しかし、なかなか結果は伸びず、十二月の大阪桐蔭中学校プレテストでも、期待していた一貫英数選抜A判定ではなく「もう少し努力が必要」というC判定だった。

正直な気持ちを言えば、「もう洛星はあきらめよう」と思っていた。こんな点数では、洛星中なんか受かるわけないと思った。
すごくショックで落ち込んだが、塾の先生や友だちの前ではそんなところは見せたくないと思い、明るくふるまっていた。その分、家ではずっと「どうしよう」と考え続けていた。
十一月ごろになって、やっと赤本を本格的にやり始めた。同じ月の二十三日に洛星オープンを受けたが、その結果は算数が三十六点。判定は前期日程Aだったが、これではいけないと思い、算数を強化することに決めた。
「洛星中の算数二十年」を買い、その十年分を解いた。赤本と同時に進めていると、点数も上がったり下がったりではっきりしない。十七年の算数では、また四十点を取ってしまった。また不安が戻ってきた。一月になり、算数の流水算や図形の移動、点の移動、旅人算、速さに関する問題をやり続けた。

そして、一月十五日、大本命の日。
朝早く起きたが、頭はすっきりしていた。学校に入った瞬間、緊張してきた。校長先生の放送を聞きながら、深呼吸をすると、だんだん落ち着いてきて、いつもの日進のような気持ちで、試験を受けることができた。
しかし、終わった後は不安でたまらなかった。なぜなら、国語の百四十字以内の記述を埋めることができなかったからだ。十五字くらい書いたところで終了の音が鳴り、最後まで答えられなかった。これでは、書かないのと同じだと思った。算数は思ったよりできたが、どうしても記述問題を解けなかったことが気になった。

ところで、僕が洛星中に入りたいと思った理由は、三つある。男子校であることと、僕の武器である理科と社会の配点が高いこと、そして鉄道同好会があることだ。僕は男子ととても気が合うので、男子の中で中高の六年間を送り、仲間をつくりたいと思っていたし、理科と社会が得意だった。それに、昔から大好きな鉄道について、研究したいと思ったからだ。

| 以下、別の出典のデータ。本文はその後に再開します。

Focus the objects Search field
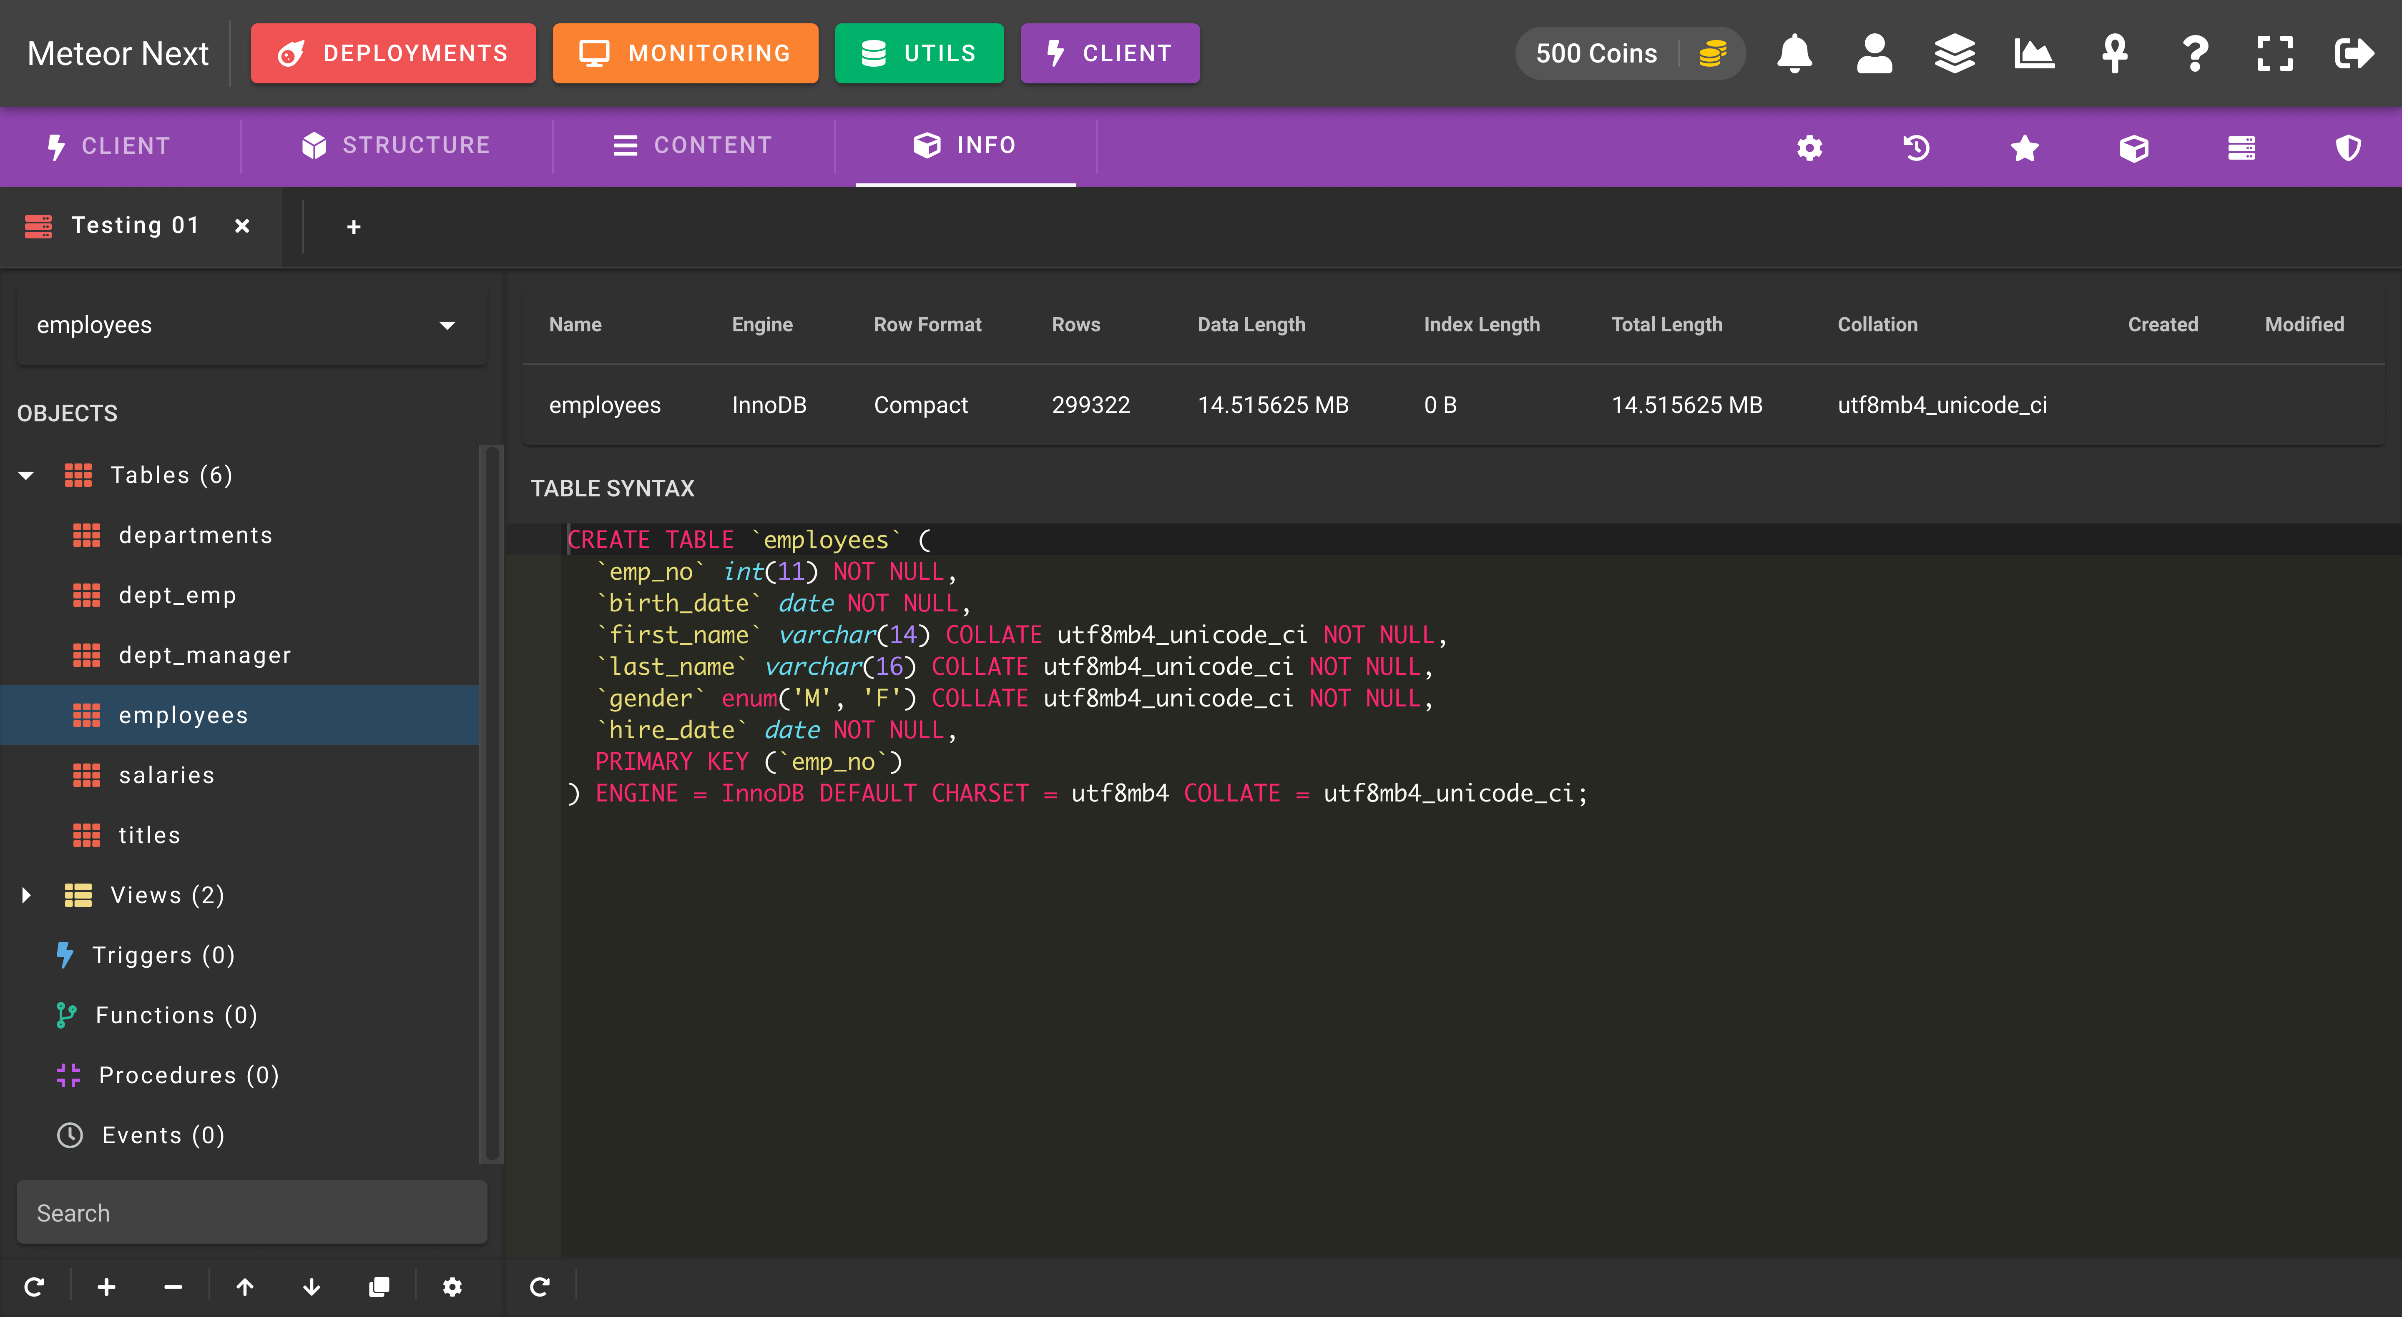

合格発表の日は、奈良学園登美ヶ丘中学校の入試に行っていた。試験中も、洛星中のことで頭がいっぱいで不安だった。合格発表は父が見に行ってくれて、僕と母は少しでも気がまぎれるように、買い物に出かけた。
店の中にいたとき、母の携帯に電話がかかってきた。父からの電話で、僕の結果についてだった。電話をとる母を見ているのもこわかったので、僕は目をそらしていたが、結果は「合格」。その後、メールが来て、写真の中に僕の受験番号「一三四七」はあった。
本当に「合格」したのだ、と改めて思った。すごく喜んで、早速母と二人で飲み物を買い、お祝いの乾杯をした。
とてもいい気分だった。

僕は、周りの人が僕を合格するまで支えてくれたことにとても感謝している。周りの人というのは本当に大切な存在だ。先生、友だち、そして家族が、落ち込んでいるときはそっと支えてくれたし、うれしいときは一緒に喜んでくれた。これからは、そのお礼のためにも、洛星中学校でしっかりがんばろうと思っている。

そして、これから受験をする人へ。
大きな壁に当たっても、決してあきらめないでください。そして、努力は、いつか必ず報われます。